• _WHAT IS EXPECTED_
Repeat the entries from the line containing "Given: Click the Refresh icon in toolbar" through the line containing "click(497, 120)", ends included, exactly as they are and nothing else.

• _MATERIAL FOR THE TASK_
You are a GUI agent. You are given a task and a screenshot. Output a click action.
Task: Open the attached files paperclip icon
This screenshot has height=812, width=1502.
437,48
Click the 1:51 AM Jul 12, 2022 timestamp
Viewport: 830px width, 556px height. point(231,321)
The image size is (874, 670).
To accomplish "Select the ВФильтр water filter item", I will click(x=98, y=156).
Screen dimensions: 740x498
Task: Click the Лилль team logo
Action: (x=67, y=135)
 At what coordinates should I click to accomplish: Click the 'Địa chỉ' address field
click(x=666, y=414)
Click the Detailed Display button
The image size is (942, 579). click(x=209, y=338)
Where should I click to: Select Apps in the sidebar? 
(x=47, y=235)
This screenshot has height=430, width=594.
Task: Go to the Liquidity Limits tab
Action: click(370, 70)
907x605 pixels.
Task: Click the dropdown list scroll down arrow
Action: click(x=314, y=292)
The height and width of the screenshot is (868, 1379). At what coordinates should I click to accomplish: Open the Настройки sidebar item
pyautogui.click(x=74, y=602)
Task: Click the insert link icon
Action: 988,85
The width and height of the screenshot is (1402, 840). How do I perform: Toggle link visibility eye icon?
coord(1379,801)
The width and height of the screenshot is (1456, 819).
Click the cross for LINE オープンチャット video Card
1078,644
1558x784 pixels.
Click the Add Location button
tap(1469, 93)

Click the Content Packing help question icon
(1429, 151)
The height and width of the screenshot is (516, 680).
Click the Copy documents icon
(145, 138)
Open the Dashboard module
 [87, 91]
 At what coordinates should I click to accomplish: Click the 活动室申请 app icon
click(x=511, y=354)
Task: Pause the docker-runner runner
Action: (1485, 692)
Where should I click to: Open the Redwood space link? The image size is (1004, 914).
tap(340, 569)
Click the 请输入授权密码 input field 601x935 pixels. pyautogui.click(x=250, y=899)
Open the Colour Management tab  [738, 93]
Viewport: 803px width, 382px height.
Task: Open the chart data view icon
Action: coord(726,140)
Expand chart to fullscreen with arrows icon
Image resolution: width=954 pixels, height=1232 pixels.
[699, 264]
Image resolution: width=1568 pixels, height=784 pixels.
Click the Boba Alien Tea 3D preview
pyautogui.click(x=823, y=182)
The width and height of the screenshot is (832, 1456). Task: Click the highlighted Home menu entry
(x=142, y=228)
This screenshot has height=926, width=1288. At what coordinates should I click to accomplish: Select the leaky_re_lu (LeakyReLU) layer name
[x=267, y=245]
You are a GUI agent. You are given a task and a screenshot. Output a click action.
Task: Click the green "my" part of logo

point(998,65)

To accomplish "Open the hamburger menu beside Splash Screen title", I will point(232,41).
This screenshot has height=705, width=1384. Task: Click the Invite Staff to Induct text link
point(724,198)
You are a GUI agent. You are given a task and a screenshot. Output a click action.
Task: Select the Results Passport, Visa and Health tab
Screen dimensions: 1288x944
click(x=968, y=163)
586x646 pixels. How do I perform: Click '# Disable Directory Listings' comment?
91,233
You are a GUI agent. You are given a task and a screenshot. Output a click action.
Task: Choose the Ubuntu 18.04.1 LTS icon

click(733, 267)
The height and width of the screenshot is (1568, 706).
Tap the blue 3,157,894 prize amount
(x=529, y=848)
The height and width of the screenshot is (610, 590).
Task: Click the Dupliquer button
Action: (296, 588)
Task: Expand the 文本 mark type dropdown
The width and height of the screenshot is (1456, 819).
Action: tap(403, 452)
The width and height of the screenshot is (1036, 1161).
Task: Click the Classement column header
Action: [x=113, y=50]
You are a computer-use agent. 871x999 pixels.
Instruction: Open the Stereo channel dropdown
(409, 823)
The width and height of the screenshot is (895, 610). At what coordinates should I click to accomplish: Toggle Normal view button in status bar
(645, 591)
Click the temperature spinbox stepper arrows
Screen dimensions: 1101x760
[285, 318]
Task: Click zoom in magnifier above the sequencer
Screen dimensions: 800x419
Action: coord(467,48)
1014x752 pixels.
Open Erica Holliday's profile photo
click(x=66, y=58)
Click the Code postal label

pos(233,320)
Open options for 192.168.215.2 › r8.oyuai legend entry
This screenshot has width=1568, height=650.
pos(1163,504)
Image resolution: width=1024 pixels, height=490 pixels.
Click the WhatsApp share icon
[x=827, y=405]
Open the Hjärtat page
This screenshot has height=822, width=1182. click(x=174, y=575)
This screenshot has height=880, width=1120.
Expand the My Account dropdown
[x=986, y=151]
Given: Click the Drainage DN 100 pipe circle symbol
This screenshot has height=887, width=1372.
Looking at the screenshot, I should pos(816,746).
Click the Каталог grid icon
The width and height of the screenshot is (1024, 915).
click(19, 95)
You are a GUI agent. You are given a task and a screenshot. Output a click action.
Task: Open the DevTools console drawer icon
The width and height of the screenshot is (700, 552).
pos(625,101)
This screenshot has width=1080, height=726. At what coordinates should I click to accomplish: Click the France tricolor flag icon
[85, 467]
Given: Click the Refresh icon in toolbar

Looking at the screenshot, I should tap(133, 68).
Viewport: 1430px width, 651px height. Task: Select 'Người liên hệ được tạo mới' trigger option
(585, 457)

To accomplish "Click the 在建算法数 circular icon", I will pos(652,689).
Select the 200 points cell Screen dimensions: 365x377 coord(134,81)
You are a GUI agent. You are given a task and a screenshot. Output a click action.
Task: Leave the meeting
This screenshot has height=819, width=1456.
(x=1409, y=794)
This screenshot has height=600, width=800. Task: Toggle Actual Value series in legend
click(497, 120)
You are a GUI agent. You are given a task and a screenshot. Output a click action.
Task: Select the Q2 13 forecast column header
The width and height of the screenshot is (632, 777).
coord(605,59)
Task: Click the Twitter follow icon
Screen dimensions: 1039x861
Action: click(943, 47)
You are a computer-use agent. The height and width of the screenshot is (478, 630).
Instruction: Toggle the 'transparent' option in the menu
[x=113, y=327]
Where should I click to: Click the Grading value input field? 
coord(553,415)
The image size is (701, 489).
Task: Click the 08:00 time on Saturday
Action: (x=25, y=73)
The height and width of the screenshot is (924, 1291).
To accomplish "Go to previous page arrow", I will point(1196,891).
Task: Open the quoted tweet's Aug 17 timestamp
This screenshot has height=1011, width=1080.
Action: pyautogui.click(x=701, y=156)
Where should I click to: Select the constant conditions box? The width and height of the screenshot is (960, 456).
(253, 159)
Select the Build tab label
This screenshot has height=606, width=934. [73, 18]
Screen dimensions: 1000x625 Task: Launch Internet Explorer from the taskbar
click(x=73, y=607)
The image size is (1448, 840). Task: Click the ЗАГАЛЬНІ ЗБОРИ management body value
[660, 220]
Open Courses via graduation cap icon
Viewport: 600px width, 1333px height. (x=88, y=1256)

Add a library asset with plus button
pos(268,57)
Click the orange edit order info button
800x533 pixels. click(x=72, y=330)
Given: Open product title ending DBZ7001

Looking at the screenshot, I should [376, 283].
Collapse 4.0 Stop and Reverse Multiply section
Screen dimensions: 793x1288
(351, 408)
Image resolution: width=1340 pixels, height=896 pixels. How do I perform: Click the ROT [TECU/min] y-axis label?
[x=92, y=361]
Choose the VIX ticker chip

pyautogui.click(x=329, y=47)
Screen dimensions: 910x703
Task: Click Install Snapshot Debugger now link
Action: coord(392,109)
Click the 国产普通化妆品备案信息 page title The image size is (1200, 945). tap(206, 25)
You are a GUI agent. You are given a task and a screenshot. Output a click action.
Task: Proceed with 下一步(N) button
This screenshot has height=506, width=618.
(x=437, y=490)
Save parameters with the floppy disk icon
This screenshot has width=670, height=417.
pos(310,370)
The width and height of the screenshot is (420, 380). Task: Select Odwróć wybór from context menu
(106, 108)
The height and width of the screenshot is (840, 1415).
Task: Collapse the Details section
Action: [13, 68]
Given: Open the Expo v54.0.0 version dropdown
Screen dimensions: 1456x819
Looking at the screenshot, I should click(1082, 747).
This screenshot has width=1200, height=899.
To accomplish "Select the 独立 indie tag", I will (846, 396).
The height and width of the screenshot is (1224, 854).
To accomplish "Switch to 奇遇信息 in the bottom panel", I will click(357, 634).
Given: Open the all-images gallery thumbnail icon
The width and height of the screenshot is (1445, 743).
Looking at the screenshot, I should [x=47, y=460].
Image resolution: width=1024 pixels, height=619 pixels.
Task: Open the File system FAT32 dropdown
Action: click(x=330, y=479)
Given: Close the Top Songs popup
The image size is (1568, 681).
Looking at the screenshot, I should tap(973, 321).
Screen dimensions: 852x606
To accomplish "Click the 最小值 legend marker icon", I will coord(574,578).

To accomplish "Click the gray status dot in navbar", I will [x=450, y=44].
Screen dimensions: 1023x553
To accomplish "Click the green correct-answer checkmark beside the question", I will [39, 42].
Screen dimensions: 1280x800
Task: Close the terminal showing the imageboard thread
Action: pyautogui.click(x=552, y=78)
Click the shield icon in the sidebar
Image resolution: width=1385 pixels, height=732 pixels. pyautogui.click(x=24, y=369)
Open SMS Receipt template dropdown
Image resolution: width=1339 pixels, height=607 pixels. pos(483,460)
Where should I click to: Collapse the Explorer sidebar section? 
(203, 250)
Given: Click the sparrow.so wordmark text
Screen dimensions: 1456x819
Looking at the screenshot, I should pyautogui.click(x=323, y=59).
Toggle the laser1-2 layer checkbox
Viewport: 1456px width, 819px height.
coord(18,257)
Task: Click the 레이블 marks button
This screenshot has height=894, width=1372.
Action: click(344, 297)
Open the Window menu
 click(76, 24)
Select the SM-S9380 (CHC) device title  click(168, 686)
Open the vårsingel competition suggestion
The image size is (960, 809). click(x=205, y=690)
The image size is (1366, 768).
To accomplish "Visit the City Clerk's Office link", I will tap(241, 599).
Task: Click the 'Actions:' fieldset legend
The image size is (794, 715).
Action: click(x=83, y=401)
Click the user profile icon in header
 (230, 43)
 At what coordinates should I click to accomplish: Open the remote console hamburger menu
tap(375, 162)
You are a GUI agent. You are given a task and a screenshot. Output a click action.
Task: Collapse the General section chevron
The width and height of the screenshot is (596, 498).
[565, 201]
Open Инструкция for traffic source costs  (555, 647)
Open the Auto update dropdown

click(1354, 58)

• _COMPLETED TASK_
Given: Click the Refresh icon in toolbar

Looking at the screenshot, I should tap(133, 68).
Viewport: 1430px width, 651px height. Task: Select 'Người liên hệ được tạo mới' trigger option
(585, 457)

To accomplish "Click the 在建算法数 circular icon", I will pos(652,689).
Select the 200 points cell Screen dimensions: 365x377 coord(134,81)
You are a GUI agent. You are given a task and a screenshot. Output a click action.
Task: Leave the meeting
This screenshot has height=819, width=1456.
(x=1409, y=794)
This screenshot has height=600, width=800. Task: Toggle Actual Value series in legend
click(497, 120)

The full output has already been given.